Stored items
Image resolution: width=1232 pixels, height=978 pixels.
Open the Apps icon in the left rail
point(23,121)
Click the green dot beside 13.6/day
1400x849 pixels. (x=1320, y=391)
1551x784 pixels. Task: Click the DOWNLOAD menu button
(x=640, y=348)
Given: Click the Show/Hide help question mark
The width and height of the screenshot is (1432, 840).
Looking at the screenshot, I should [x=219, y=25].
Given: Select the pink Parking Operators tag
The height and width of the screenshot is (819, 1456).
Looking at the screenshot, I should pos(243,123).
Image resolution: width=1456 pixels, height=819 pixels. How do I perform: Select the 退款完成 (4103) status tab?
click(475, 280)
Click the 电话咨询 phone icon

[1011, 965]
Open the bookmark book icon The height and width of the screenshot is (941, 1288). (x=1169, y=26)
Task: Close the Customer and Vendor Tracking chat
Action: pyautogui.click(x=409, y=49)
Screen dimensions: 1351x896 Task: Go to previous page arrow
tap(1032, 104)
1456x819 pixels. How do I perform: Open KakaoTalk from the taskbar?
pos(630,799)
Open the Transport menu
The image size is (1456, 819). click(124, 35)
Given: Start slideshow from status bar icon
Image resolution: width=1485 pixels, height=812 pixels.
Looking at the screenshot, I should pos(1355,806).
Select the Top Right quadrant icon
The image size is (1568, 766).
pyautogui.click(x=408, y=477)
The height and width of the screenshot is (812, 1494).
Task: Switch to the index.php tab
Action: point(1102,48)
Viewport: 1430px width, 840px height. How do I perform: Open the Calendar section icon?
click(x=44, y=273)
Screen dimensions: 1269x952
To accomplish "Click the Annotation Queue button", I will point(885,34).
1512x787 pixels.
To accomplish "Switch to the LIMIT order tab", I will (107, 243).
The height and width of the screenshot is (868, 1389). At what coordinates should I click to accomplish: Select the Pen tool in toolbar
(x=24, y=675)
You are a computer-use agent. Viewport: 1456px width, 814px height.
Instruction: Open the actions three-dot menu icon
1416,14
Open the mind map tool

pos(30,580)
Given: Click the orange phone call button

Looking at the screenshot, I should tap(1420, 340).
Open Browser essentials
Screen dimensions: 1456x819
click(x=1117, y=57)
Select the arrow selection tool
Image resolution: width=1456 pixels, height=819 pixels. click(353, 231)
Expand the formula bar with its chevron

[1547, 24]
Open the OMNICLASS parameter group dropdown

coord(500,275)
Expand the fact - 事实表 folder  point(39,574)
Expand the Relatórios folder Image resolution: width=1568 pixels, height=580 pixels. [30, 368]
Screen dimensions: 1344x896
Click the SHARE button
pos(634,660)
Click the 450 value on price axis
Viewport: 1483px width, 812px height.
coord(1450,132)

_DESCRIPTION OF THE TASK_
The full set of records must be output again exactly.

_RESPONSE AREA_
Image resolution: width=1232 pixels, height=978 pixels.
Open the Apps icon in the left rail
point(23,121)
Click the green dot beside 13.6/day
1400x849 pixels. (x=1320, y=391)
1551x784 pixels. Task: Click the DOWNLOAD menu button
(x=640, y=348)
Given: Click the Show/Hide help question mark
The width and height of the screenshot is (1432, 840).
Looking at the screenshot, I should [x=219, y=25].
Given: Select the pink Parking Operators tag
The height and width of the screenshot is (819, 1456).
Looking at the screenshot, I should pos(243,123).
Image resolution: width=1456 pixels, height=819 pixels. How do I perform: Select the 退款完成 (4103) status tab?
click(475, 280)
Click the 电话咨询 phone icon

[1011, 965]
Open the bookmark book icon The height and width of the screenshot is (941, 1288). (x=1169, y=26)
Task: Close the Customer and Vendor Tracking chat
Action: pyautogui.click(x=409, y=49)
Screen dimensions: 1351x896 Task: Go to previous page arrow
tap(1032, 104)
1456x819 pixels. How do I perform: Open KakaoTalk from the taskbar?
pos(630,799)
Open the Transport menu
The image size is (1456, 819). click(124, 35)
Given: Start slideshow from status bar icon
Image resolution: width=1485 pixels, height=812 pixels.
Looking at the screenshot, I should pos(1355,806).
Select the Top Right quadrant icon
The image size is (1568, 766).
pyautogui.click(x=408, y=477)
The height and width of the screenshot is (812, 1494).
Task: Switch to the index.php tab
Action: point(1102,48)
Viewport: 1430px width, 840px height. How do I perform: Open the Calendar section icon?
click(x=44, y=273)
Screen dimensions: 1269x952
To accomplish "Click the Annotation Queue button", I will point(885,34).
1512x787 pixels.
To accomplish "Switch to the LIMIT order tab", I will (107, 243).
The height and width of the screenshot is (868, 1389). At what coordinates should I click to accomplish: Select the Pen tool in toolbar
(x=24, y=675)
You are a computer-use agent. Viewport: 1456px width, 814px height.
Instruction: Open the actions three-dot menu icon
1416,14
Open the mind map tool

pos(30,580)
Given: Click the orange phone call button

Looking at the screenshot, I should tap(1420, 340).
Open Browser essentials
Screen dimensions: 1456x819
click(x=1117, y=57)
Select the arrow selection tool
Image resolution: width=1456 pixels, height=819 pixels. click(353, 231)
Expand the formula bar with its chevron

[1547, 24]
Open the OMNICLASS parameter group dropdown

coord(500,275)
Expand the fact - 事实表 folder  point(39,574)
Expand the Relatórios folder Image resolution: width=1568 pixels, height=580 pixels. [30, 368]
Screen dimensions: 1344x896
Click the SHARE button
pos(634,660)
Click the 450 value on price axis
Viewport: 1483px width, 812px height.
coord(1450,132)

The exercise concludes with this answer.